[Pixel coordinate grounding data]
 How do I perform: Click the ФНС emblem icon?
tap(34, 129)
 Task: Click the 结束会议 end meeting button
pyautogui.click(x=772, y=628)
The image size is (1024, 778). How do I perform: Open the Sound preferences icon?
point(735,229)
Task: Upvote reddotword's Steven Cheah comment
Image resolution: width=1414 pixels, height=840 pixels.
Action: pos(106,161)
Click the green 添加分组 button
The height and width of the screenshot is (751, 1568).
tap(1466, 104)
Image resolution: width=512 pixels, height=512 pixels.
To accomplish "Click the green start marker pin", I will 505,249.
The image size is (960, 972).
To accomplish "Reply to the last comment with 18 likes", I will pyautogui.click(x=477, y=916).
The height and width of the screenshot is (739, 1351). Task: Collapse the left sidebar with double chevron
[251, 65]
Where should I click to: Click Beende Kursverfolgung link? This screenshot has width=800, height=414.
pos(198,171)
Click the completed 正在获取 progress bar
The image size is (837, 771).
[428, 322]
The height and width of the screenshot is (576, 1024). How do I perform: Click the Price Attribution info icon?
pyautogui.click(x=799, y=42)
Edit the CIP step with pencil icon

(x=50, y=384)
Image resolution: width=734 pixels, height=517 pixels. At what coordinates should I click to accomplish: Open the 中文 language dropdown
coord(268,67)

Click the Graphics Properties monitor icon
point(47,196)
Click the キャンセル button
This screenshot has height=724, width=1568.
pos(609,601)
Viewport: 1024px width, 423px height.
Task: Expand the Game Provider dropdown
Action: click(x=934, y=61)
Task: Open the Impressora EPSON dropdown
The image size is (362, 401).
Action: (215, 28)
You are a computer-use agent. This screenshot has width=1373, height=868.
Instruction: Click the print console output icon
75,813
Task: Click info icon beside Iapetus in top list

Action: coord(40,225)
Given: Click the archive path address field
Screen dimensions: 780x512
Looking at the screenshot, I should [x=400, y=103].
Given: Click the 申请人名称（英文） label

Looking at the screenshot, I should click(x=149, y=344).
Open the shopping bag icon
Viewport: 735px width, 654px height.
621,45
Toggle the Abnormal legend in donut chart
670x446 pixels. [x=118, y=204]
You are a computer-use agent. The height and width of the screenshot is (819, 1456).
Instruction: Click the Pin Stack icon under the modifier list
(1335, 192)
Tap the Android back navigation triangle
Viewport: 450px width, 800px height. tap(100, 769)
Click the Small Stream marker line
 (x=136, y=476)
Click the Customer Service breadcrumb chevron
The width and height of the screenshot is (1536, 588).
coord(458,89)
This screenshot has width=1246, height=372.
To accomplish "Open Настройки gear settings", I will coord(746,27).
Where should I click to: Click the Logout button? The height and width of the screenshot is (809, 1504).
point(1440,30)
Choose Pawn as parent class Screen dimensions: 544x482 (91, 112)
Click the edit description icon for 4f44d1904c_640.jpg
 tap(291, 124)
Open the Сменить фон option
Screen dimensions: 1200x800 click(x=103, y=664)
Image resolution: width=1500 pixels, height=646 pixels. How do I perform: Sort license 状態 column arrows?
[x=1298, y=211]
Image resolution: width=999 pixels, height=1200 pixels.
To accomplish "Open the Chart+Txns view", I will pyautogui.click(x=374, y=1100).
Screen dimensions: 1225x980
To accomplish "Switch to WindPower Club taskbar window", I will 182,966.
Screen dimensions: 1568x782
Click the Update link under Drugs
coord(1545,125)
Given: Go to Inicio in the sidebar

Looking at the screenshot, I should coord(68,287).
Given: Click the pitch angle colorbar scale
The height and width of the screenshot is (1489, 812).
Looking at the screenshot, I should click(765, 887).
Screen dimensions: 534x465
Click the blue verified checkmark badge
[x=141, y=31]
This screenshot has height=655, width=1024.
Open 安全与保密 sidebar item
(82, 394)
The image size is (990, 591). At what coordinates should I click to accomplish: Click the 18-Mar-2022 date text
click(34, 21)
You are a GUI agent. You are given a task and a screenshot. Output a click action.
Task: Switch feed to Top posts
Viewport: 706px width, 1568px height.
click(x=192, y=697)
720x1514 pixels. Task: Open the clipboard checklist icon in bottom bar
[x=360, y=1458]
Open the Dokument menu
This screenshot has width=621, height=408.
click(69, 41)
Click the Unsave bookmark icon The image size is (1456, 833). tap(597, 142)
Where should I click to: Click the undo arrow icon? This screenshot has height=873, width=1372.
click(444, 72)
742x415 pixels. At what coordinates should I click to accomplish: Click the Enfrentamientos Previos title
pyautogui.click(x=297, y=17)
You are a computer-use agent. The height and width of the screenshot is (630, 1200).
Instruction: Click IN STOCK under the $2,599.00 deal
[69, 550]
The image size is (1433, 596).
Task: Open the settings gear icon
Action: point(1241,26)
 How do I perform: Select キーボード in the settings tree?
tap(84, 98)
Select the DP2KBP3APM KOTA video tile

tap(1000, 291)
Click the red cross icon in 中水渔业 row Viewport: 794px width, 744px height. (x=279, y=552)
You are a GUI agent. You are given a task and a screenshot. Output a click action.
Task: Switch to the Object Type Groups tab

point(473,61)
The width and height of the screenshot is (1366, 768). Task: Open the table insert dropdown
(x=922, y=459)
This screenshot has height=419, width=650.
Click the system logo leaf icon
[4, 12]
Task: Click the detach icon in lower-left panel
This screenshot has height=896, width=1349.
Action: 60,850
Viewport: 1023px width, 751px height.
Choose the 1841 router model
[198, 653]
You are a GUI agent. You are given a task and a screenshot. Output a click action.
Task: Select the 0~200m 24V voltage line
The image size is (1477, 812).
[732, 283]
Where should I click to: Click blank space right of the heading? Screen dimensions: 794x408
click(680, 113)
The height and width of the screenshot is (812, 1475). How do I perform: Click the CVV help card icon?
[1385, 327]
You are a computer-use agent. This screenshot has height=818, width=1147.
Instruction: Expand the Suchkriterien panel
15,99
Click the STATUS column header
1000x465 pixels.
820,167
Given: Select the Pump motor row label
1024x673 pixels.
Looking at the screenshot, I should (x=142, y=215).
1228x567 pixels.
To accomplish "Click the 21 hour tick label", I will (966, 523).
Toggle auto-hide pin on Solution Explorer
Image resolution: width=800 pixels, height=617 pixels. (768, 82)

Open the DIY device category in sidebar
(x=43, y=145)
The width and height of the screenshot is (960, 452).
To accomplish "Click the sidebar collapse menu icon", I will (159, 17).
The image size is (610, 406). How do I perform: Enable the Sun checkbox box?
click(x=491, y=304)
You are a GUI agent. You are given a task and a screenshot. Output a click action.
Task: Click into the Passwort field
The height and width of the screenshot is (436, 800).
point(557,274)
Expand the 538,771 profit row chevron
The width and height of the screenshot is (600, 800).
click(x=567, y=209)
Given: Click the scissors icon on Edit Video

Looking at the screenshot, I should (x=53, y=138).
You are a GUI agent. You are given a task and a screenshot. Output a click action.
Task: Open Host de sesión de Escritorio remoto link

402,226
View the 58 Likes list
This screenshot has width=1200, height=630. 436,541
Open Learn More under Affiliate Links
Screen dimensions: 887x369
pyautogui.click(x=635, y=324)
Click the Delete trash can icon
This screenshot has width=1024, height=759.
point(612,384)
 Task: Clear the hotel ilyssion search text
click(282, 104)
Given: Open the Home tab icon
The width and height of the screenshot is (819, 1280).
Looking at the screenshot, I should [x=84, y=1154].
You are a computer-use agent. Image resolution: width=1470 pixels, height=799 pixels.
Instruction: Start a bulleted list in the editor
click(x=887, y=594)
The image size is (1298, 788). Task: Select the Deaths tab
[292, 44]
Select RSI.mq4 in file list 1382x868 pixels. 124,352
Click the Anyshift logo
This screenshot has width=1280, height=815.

**DIRECTIONS:**
Transcribe all the entries, keeping each one exactly as it is.

**OUTPUT OF THE TASK:**
 How do I perform: Click the ФНС emblem icon?
tap(34, 129)
 Task: Click the 结束会议 end meeting button
pyautogui.click(x=772, y=628)
The image size is (1024, 778). How do I perform: Open the Sound preferences icon?
point(735,229)
Task: Upvote reddotword's Steven Cheah comment
Image resolution: width=1414 pixels, height=840 pixels.
Action: pos(106,161)
Click the green 添加分组 button
The height and width of the screenshot is (751, 1568).
tap(1466, 104)
Image resolution: width=512 pixels, height=512 pixels.
To accomplish "Click the green start marker pin", I will 505,249.
The image size is (960, 972).
To accomplish "Reply to the last comment with 18 likes", I will pyautogui.click(x=477, y=916).
The height and width of the screenshot is (739, 1351). Task: Collapse the left sidebar with double chevron
[251, 65]
Where should I click to: Click Beende Kursverfolgung link? This screenshot has width=800, height=414.
pos(198,171)
Click the completed 正在获取 progress bar
The image size is (837, 771).
[428, 322]
The height and width of the screenshot is (576, 1024). How do I perform: Click the Price Attribution info icon?
pyautogui.click(x=799, y=42)
Edit the CIP step with pencil icon

(x=50, y=384)
Image resolution: width=734 pixels, height=517 pixels. At what coordinates should I click to accomplish: Open the 中文 language dropdown
coord(268,67)

Click the Graphics Properties monitor icon
point(47,196)
Click the キャンセル button
This screenshot has height=724, width=1568.
pos(609,601)
Viewport: 1024px width, 423px height.
Task: Expand the Game Provider dropdown
Action: click(x=934, y=61)
Task: Open the Impressora EPSON dropdown
The image size is (362, 401).
Action: (215, 28)
You are a computer-use agent. This screenshot has width=1373, height=868.
Instruction: Click the print console output icon
75,813
Task: Click info icon beside Iapetus in top list

Action: coord(40,225)
Given: Click the archive path address field
Screen dimensions: 780x512
Looking at the screenshot, I should [x=400, y=103].
Given: Click the 申请人名称（英文） label

Looking at the screenshot, I should click(x=149, y=344).
Open the shopping bag icon
Viewport: 735px width, 654px height.
621,45
Toggle the Abnormal legend in donut chart
670x446 pixels. [x=118, y=204]
You are a computer-use agent. The height and width of the screenshot is (819, 1456).
Instruction: Click the Pin Stack icon under the modifier list
(1335, 192)
Tap the Android back navigation triangle
Viewport: 450px width, 800px height. tap(100, 769)
Click the Small Stream marker line
 (x=136, y=476)
Click the Customer Service breadcrumb chevron
The width and height of the screenshot is (1536, 588).
coord(458,89)
This screenshot has width=1246, height=372.
To accomplish "Open Настройки gear settings", I will coord(746,27).
Where should I click to: Click the Logout button? The height and width of the screenshot is (809, 1504).
point(1440,30)
Choose Pawn as parent class Screen dimensions: 544x482 (91, 112)
Click the edit description icon for 4f44d1904c_640.jpg
 tap(291, 124)
Open the Сменить фон option
Screen dimensions: 1200x800 click(x=103, y=664)
Image resolution: width=1500 pixels, height=646 pixels. How do I perform: Sort license 状態 column arrows?
[x=1298, y=211]
Image resolution: width=999 pixels, height=1200 pixels.
To accomplish "Open the Chart+Txns view", I will pyautogui.click(x=374, y=1100).
Screen dimensions: 1225x980
To accomplish "Switch to WindPower Club taskbar window", I will 182,966.
Screen dimensions: 1568x782
Click the Update link under Drugs
coord(1545,125)
Given: Go to Inicio in the sidebar

Looking at the screenshot, I should coord(68,287).
Given: Click the pitch angle colorbar scale
The height and width of the screenshot is (1489, 812).
Looking at the screenshot, I should click(765, 887).
Screen dimensions: 534x465
Click the blue verified checkmark badge
[x=141, y=31]
This screenshot has height=655, width=1024.
Open 安全与保密 sidebar item
(82, 394)
The image size is (990, 591). At what coordinates should I click to accomplish: Click the 18-Mar-2022 date text
click(34, 21)
You are a GUI agent. You are given a task and a screenshot. Output a click action.
Task: Switch feed to Top posts
Viewport: 706px width, 1568px height.
click(x=192, y=697)
720x1514 pixels. Task: Open the clipboard checklist icon in bottom bar
[x=360, y=1458]
Open the Dokument menu
This screenshot has width=621, height=408.
click(69, 41)
Click the Unsave bookmark icon The image size is (1456, 833). tap(597, 142)
Where should I click to: Click the undo arrow icon? This screenshot has height=873, width=1372.
click(444, 72)
742x415 pixels. At what coordinates should I click to accomplish: Click the Enfrentamientos Previos title
pyautogui.click(x=297, y=17)
You are a computer-use agent. The height and width of the screenshot is (630, 1200).
Instruction: Click IN STOCK under the $2,599.00 deal
[69, 550]
The image size is (1433, 596).
Task: Open the settings gear icon
Action: point(1241,26)
 How do I perform: Select キーボード in the settings tree?
tap(84, 98)
Select the DP2KBP3APM KOTA video tile

tap(1000, 291)
Click the red cross icon in 中水渔业 row Viewport: 794px width, 744px height. (x=279, y=552)
You are a GUI agent. You are given a task and a screenshot. Output a click action.
Task: Switch to the Object Type Groups tab

point(473,61)
The width and height of the screenshot is (1366, 768). Task: Open the table insert dropdown
(x=922, y=459)
This screenshot has height=419, width=650.
Click the system logo leaf icon
[4, 12]
Task: Click the detach icon in lower-left panel
This screenshot has height=896, width=1349.
Action: 60,850
Viewport: 1023px width, 751px height.
Choose the 1841 router model
[198, 653]
You are a GUI agent. You are given a task and a screenshot. Output a click action.
Task: Select the 0~200m 24V voltage line
The image size is (1477, 812).
[732, 283]
Where should I click to: Click blank space right of the heading? Screen dimensions: 794x408
click(680, 113)
The height and width of the screenshot is (812, 1475). How do I perform: Click the CVV help card icon?
[1385, 327]
You are a computer-use agent. This screenshot has height=818, width=1147.
Instruction: Expand the Suchkriterien panel
15,99
Click the STATUS column header
1000x465 pixels.
820,167
Given: Select the Pump motor row label
1024x673 pixels.
Looking at the screenshot, I should (x=142, y=215).
1228x567 pixels.
To accomplish "Click the 21 hour tick label", I will (966, 523).
Toggle auto-hide pin on Solution Explorer
Image resolution: width=800 pixels, height=617 pixels. (768, 82)

Open the DIY device category in sidebar
(x=43, y=145)
The width and height of the screenshot is (960, 452).
To accomplish "Click the sidebar collapse menu icon", I will (159, 17).
The image size is (610, 406). How do I perform: Enable the Sun checkbox box?
click(x=491, y=304)
You are a GUI agent. You are given a task and a screenshot. Output a click action.
Task: Click into the Passwort field
The height and width of the screenshot is (436, 800).
point(557,274)
Expand the 538,771 profit row chevron
The width and height of the screenshot is (600, 800).
click(x=567, y=209)
Given: Click the scissors icon on Edit Video

Looking at the screenshot, I should (x=53, y=138).
You are a GUI agent. You are given a task and a screenshot. Output a click action.
Task: Open Host de sesión de Escritorio remoto link

402,226
View the 58 Likes list
This screenshot has width=1200, height=630. 436,541
Open Learn More under Affiliate Links
Screen dimensions: 887x369
pyautogui.click(x=635, y=324)
Click the Delete trash can icon
This screenshot has width=1024, height=759.
point(612,384)
 Task: Clear the hotel ilyssion search text
click(282, 104)
Given: Open the Home tab icon
The width and height of the screenshot is (819, 1280).
Looking at the screenshot, I should [x=84, y=1154].
You are a computer-use agent. Image resolution: width=1470 pixels, height=799 pixels.
Instruction: Start a bulleted list in the editor
click(x=887, y=594)
The image size is (1298, 788). Task: Select the Deaths tab
[292, 44]
Select RSI.mq4 in file list 1382x868 pixels. 124,352
Click the Anyshift logo
This screenshot has width=1280, height=815.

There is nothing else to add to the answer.